Canadian oil company Frontera’s recent payment of a US$33 million signing bonus for a 33% working interest in two blocks offshore Guyana without any confirmed commercial quantities of oil, should signal to government how much it lost when it renegotiated its Production Sharing Agreement (PSA) with ExxonMobil’s subsidiary in 2016 and got a mere US$18 million.
So says former Petroleum Advisor to the government Jan Mangal who pointed out that when government renegotiated the PSA with ExxonMobil’s subsidiary Esso Exploration & Production Guyana Limited (EEPGL), and partners back in 2016, the company already boasted confirmed reserves of over 1.4 billion barrels of oil.
“Please remember there was already 1.4 billion barrels of oil confirmed when Guyana accepted the pittance of US$18 million for a signing bonus, the pittance of less than 2% royalty, and forfeited billions in tax,” Mangal told Stabroek News pointing to the zero corporate tax rate the company benefits from.
“Is there any confirmed oil in the CGX block? No, there is not,” he added.
In late May, oil explorer Frontera Energy Corporation, finalised a joint venture agreement with fellow Canadian oil explorer CGX Energy Inc under which it obtained a 33.33 per cent working interest in CGX’s two offshore blocks. Under the terms of the agreement, Frontera was required to pay a signing bonus of US$33.33 million.
“On May 28, 2019, the transfers of the 33.333% interest in both the Corentyne and Demerara Prospecting Licenses were completed. The transfers are effective May 20, 2019,” CGX had said in a statement.
CGX, under a renegotiated work plan with the Guyana Government, is required to drill its Utakwaaka well on the Corentyne block by November 27, 2019 with an additional exploration well to be drilled by November 27, 2022. The Corentyne block amounts to 1,125,000 net acres offshore Guyana in shallow water, adjacent to ExxonMobil’s Stabroek block.
On the 750,000 net acres offshore Demerara block, an exploration well is required to be drilled by February 12, 2021 with a further exploration well by February 12, 2023.
CGX had previously faced financial issues and the joint venture agreement with Frontera sought to enable CGX to finance the drilling costs related to the two offshore blocks and also provide financial support as a critical step in a series of transactions that CGX sought to undertake in order to restructure its liabilities and provide for sufficient working capital to enable it to advance its offshore exploration projects in Guyana.
6.6 Million Acres
Mangal said that Frontera’s US$33 million signing bonus has to be looked at holistically and pointed out that the nation must be reminded that Exxon paid Brazil close to US$1 billion, without confirming oil in their pre-salt basin, for 71,500 acres.
The Stabroek Block, is 6.6 million acres (26,800 square kilometers). The block is equivalent in size to 1,150 Gulf of Mexico blocks and contains multiple prospects and play types representing additional multibillion barrel unrisked exploration potential, according to ExxonMobil’s partner in the block, Hess.
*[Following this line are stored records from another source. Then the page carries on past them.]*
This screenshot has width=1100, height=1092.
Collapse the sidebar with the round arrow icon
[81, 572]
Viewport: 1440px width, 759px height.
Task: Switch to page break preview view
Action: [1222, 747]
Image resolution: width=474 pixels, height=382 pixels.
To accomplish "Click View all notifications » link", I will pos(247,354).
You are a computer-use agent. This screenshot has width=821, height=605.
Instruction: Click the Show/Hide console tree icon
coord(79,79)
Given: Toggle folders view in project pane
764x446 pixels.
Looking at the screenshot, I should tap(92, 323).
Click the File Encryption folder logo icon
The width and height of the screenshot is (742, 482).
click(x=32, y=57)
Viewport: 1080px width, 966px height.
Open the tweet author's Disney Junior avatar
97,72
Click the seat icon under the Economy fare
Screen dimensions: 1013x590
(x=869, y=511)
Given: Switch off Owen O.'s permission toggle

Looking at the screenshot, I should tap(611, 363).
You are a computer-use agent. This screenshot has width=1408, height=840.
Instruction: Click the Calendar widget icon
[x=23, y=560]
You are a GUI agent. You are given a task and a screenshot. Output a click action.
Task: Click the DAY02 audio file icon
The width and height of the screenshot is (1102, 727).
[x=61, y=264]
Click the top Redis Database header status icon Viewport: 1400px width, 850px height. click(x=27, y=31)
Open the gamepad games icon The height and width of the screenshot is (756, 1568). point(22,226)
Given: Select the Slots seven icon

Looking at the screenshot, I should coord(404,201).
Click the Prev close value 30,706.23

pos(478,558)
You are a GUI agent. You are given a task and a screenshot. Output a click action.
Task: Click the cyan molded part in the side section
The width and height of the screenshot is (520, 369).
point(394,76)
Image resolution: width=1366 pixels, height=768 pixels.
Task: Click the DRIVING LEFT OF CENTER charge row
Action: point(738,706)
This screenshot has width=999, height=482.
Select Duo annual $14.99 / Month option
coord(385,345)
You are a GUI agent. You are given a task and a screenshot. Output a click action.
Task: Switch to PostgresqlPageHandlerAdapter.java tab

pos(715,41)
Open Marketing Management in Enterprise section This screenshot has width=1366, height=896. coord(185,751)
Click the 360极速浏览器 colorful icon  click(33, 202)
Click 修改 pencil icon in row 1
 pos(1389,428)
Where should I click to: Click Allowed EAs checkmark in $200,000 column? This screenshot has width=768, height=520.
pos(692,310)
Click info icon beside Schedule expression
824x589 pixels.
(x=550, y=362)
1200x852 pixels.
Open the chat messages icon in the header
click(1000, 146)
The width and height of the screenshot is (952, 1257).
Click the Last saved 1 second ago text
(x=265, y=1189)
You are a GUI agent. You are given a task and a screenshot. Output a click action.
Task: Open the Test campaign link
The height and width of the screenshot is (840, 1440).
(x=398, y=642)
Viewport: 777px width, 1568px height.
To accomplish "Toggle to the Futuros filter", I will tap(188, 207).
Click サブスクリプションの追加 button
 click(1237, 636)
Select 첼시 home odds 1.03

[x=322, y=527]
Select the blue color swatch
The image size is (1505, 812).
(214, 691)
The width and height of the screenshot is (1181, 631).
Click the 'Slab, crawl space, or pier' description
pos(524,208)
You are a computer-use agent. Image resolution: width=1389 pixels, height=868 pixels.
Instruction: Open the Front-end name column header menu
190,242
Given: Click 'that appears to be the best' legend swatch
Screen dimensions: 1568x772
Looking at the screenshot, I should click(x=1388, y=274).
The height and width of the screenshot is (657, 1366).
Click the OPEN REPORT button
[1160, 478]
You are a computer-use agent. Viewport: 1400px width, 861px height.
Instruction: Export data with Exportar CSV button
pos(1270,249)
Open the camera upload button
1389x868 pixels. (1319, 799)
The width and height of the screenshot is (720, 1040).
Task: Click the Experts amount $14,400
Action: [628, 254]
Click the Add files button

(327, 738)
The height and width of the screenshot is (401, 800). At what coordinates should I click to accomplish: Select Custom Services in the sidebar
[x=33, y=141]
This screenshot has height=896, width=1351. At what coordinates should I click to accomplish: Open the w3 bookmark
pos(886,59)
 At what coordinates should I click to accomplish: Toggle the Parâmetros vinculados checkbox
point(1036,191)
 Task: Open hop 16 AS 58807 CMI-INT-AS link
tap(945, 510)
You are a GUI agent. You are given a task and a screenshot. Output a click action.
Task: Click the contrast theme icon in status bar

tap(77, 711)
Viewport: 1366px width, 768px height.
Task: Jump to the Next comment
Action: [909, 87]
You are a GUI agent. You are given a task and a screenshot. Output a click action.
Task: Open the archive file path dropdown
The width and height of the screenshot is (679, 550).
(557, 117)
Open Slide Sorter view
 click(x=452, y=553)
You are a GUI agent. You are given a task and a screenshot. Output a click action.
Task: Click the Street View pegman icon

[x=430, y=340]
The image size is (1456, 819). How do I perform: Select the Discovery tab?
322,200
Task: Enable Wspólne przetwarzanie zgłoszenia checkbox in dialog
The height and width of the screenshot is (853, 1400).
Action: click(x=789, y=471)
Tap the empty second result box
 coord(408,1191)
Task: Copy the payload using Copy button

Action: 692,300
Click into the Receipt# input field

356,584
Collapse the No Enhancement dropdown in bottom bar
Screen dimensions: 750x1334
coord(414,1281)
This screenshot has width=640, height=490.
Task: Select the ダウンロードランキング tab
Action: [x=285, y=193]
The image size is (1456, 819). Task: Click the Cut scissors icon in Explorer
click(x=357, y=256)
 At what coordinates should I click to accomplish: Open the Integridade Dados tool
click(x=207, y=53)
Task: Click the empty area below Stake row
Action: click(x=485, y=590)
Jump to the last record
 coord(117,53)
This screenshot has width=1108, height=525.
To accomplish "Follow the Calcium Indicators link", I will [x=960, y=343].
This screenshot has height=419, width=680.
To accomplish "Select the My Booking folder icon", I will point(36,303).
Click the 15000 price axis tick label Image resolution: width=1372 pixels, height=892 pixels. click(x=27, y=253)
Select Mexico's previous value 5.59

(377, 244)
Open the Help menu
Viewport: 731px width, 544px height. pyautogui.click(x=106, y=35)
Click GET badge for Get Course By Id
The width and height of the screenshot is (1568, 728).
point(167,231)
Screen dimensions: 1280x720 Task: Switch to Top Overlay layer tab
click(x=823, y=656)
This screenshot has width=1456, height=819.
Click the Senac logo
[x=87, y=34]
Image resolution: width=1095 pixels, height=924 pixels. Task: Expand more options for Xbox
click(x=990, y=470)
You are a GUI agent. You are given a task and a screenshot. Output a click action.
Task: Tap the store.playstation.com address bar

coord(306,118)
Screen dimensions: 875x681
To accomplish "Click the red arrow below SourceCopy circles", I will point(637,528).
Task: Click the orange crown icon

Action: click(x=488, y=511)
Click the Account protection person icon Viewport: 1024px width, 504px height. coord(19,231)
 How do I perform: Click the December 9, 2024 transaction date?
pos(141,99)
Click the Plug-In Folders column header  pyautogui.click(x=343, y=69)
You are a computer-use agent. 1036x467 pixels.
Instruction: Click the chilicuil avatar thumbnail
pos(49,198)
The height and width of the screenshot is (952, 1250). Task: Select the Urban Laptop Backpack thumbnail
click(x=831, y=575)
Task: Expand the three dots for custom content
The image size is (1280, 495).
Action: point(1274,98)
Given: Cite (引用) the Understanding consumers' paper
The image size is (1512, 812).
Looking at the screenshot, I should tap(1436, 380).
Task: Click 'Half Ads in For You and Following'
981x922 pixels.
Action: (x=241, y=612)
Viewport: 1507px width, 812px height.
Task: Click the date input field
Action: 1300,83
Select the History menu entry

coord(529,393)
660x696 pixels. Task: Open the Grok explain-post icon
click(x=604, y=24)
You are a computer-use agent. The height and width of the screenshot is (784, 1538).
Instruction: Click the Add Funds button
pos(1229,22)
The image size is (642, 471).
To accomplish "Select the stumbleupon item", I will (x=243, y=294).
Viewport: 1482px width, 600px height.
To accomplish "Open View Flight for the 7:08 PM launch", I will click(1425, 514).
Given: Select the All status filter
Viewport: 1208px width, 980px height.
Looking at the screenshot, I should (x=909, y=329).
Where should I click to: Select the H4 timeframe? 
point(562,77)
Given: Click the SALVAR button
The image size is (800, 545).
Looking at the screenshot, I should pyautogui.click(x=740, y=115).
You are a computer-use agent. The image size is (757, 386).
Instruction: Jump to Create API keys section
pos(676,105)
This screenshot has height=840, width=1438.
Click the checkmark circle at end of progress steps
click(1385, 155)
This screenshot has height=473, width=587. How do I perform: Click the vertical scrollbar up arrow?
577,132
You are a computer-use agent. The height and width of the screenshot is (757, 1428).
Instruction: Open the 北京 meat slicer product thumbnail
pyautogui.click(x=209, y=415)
With more than three quarters of the block still to be explored, Exxon has already made 13 discoveries and has estimated gross recoverable resources of approximately 5.5 billion oil-equivalent barrels.
“In Brazil there was no confirmed oil but Exxon paid a signing bonus of close to US$ 1 billion. And our politicians continue to forfeit tax on other blocks, even this year,” Mangal lamented.
Mangal also said that Guyana should have been wary of not only its deal with ExxonMobil but should examine oil blocks given to small companies like CGX, Ratio and Mid Atlantic Oil and Gas. The owners of the latter companies will reap large monetary rewards when they farm out portions of their blocks, he said.
“These little speculators like CGX, Ratio, and Mid-Atlantic…are never good for a country. Whenever you see those getting blocks, you know the country is being royally screwed,” he said.